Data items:

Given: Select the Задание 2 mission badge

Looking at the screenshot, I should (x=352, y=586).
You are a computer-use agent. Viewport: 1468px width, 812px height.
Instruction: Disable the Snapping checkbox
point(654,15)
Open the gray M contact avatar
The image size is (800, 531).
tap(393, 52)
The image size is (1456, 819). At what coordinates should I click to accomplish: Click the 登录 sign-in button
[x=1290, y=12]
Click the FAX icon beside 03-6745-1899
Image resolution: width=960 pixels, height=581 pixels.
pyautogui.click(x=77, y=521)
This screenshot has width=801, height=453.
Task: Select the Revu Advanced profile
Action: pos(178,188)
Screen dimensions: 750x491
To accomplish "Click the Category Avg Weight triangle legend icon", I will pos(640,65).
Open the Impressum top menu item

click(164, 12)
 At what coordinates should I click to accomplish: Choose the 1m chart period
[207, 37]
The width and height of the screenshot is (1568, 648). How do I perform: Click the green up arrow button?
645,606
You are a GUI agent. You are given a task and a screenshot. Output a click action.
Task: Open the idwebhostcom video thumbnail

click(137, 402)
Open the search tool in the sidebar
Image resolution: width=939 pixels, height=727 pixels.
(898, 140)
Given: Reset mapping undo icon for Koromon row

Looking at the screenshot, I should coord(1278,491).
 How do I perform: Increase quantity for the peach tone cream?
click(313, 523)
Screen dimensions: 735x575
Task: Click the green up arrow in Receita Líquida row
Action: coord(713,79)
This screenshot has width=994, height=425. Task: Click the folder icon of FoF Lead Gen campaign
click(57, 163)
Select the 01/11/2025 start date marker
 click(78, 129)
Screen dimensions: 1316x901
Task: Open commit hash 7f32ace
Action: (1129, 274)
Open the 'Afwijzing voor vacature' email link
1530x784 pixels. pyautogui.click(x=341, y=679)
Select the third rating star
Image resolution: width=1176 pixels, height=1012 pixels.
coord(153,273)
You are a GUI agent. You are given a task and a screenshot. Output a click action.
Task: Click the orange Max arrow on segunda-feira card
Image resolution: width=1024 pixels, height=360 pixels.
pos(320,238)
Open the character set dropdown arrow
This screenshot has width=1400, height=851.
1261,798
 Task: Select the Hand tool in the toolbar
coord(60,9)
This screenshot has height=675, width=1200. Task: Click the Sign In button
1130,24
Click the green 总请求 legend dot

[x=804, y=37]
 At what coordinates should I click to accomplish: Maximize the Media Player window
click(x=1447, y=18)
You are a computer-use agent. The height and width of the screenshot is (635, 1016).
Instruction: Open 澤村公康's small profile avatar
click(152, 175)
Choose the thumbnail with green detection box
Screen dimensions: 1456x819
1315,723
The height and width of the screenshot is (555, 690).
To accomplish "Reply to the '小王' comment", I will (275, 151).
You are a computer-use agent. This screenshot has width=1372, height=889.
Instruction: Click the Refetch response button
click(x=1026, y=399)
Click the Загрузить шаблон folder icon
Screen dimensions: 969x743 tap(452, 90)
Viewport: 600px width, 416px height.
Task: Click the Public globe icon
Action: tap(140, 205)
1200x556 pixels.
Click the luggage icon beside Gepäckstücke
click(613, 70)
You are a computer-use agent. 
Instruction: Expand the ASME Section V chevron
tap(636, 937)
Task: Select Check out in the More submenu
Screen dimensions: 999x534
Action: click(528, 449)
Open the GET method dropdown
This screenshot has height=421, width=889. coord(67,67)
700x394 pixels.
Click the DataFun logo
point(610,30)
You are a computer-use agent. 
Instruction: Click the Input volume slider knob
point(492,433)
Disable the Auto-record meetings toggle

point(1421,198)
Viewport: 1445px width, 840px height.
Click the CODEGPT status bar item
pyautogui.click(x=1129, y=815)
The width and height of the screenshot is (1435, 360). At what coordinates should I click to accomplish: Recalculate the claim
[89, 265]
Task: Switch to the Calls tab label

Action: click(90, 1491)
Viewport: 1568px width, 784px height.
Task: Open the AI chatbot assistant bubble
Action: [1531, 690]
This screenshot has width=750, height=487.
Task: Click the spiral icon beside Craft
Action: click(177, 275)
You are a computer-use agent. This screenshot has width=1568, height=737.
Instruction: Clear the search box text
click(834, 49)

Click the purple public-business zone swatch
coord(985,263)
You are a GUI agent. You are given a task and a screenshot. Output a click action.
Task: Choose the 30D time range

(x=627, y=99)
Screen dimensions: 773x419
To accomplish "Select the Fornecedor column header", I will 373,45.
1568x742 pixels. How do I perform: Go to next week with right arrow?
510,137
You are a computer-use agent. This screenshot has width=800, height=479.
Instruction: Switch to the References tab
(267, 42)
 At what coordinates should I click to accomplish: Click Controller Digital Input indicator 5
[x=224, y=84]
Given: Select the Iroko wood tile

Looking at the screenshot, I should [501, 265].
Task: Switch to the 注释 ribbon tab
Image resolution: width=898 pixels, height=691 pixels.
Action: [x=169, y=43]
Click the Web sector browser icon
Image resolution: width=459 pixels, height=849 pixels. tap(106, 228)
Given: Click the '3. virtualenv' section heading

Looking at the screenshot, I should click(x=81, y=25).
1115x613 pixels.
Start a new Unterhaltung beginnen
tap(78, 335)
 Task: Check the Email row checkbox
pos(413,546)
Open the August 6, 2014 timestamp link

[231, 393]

Exercise task: Retype these lines exactly, all of the material from start to finish.

Solution to the problem:
Given: Select the Задание 2 mission badge

Looking at the screenshot, I should (x=352, y=586).
You are a computer-use agent. Viewport: 1468px width, 812px height.
Instruction: Disable the Snapping checkbox
point(654,15)
Open the gray M contact avatar
The image size is (800, 531).
tap(393, 52)
The image size is (1456, 819). At what coordinates should I click to accomplish: Click the 登录 sign-in button
[x=1290, y=12]
Click the FAX icon beside 03-6745-1899
Image resolution: width=960 pixels, height=581 pixels.
pyautogui.click(x=77, y=521)
This screenshot has width=801, height=453.
Task: Select the Revu Advanced profile
Action: pos(178,188)
Screen dimensions: 750x491
To accomplish "Click the Category Avg Weight triangle legend icon", I will pos(640,65).
Open the Impressum top menu item

click(164, 12)
 At what coordinates should I click to accomplish: Choose the 1m chart period
[207, 37]
The width and height of the screenshot is (1568, 648). How do I perform: Click the green up arrow button?
645,606
You are a GUI agent. You are given a task and a screenshot. Output a click action.
Task: Open the idwebhostcom video thumbnail

click(137, 402)
Open the search tool in the sidebar
Image resolution: width=939 pixels, height=727 pixels.
(898, 140)
Given: Reset mapping undo icon for Koromon row

Looking at the screenshot, I should coord(1278,491).
 How do I perform: Increase quantity for the peach tone cream?
click(313, 523)
Screen dimensions: 735x575
Task: Click the green up arrow in Receita Líquida row
Action: coord(713,79)
This screenshot has width=994, height=425. Task: Click the folder icon of FoF Lead Gen campaign
click(57, 163)
Select the 01/11/2025 start date marker
 click(78, 129)
Screen dimensions: 1316x901
Task: Open commit hash 7f32ace
Action: (1129, 274)
Open the 'Afwijzing voor vacature' email link
1530x784 pixels. pyautogui.click(x=341, y=679)
Select the third rating star
Image resolution: width=1176 pixels, height=1012 pixels.
coord(153,273)
You are a GUI agent. You are given a task and a screenshot. Output a click action.
Task: Click the orange Max arrow on segunda-feira card
Image resolution: width=1024 pixels, height=360 pixels.
pos(320,238)
Open the character set dropdown arrow
This screenshot has width=1400, height=851.
1261,798
 Task: Select the Hand tool in the toolbar
coord(60,9)
This screenshot has height=675, width=1200. Task: Click the Sign In button
1130,24
Click the green 总请求 legend dot

[x=804, y=37]
 At what coordinates should I click to accomplish: Maximize the Media Player window
click(x=1447, y=18)
You are a computer-use agent. The height and width of the screenshot is (635, 1016).
Instruction: Open 澤村公康's small profile avatar
click(152, 175)
Choose the thumbnail with green detection box
Screen dimensions: 1456x819
1315,723
The height and width of the screenshot is (555, 690).
To accomplish "Reply to the '小王' comment", I will (275, 151).
You are a computer-use agent. This screenshot has width=1372, height=889.
Instruction: Click the Refetch response button
click(x=1026, y=399)
Click the Загрузить шаблон folder icon
Screen dimensions: 969x743 tap(452, 90)
Viewport: 600px width, 416px height.
Task: Click the Public globe icon
Action: tap(140, 205)
1200x556 pixels.
Click the luggage icon beside Gepäckstücke
click(613, 70)
You are a computer-use agent. 
Instruction: Expand the ASME Section V chevron
tap(636, 937)
Task: Select Check out in the More submenu
Screen dimensions: 999x534
Action: click(528, 449)
Open the GET method dropdown
This screenshot has height=421, width=889. coord(67,67)
700x394 pixels.
Click the DataFun logo
point(610,30)
You are a computer-use agent. 
Instruction: Click the Input volume slider knob
point(492,433)
Disable the Auto-record meetings toggle

point(1421,198)
Viewport: 1445px width, 840px height.
Click the CODEGPT status bar item
pyautogui.click(x=1129, y=815)
The width and height of the screenshot is (1435, 360). At what coordinates should I click to accomplish: Recalculate the claim
[89, 265]
Task: Switch to the Calls tab label

Action: click(90, 1491)
Viewport: 1568px width, 784px height.
Task: Open the AI chatbot assistant bubble
Action: [1531, 690]
This screenshot has width=750, height=487.
Task: Click the spiral icon beside Craft
Action: click(177, 275)
You are a computer-use agent. This screenshot has width=1568, height=737.
Instruction: Clear the search box text
click(834, 49)

Click the purple public-business zone swatch
coord(985,263)
You are a GUI agent. You are given a task and a screenshot. Output a click action.
Task: Choose the 30D time range

(x=627, y=99)
Screen dimensions: 773x419
To accomplish "Select the Fornecedor column header", I will 373,45.
1568x742 pixels. How do I perform: Go to next week with right arrow?
510,137
You are a computer-use agent. This screenshot has width=800, height=479.
Instruction: Switch to the References tab
(267, 42)
 At what coordinates should I click to accomplish: Click Controller Digital Input indicator 5
[x=224, y=84]
Given: Select the Iroko wood tile

Looking at the screenshot, I should [501, 265].
Task: Switch to the 注释 ribbon tab
Image resolution: width=898 pixels, height=691 pixels.
Action: [x=169, y=43]
Click the Web sector browser icon
Image resolution: width=459 pixels, height=849 pixels. tap(106, 228)
Given: Click the '3. virtualenv' section heading

Looking at the screenshot, I should click(x=81, y=25).
1115x613 pixels.
Start a new Unterhaltung beginnen
tap(78, 335)
 Task: Check the Email row checkbox
pos(413,546)
Open the August 6, 2014 timestamp link

[231, 393]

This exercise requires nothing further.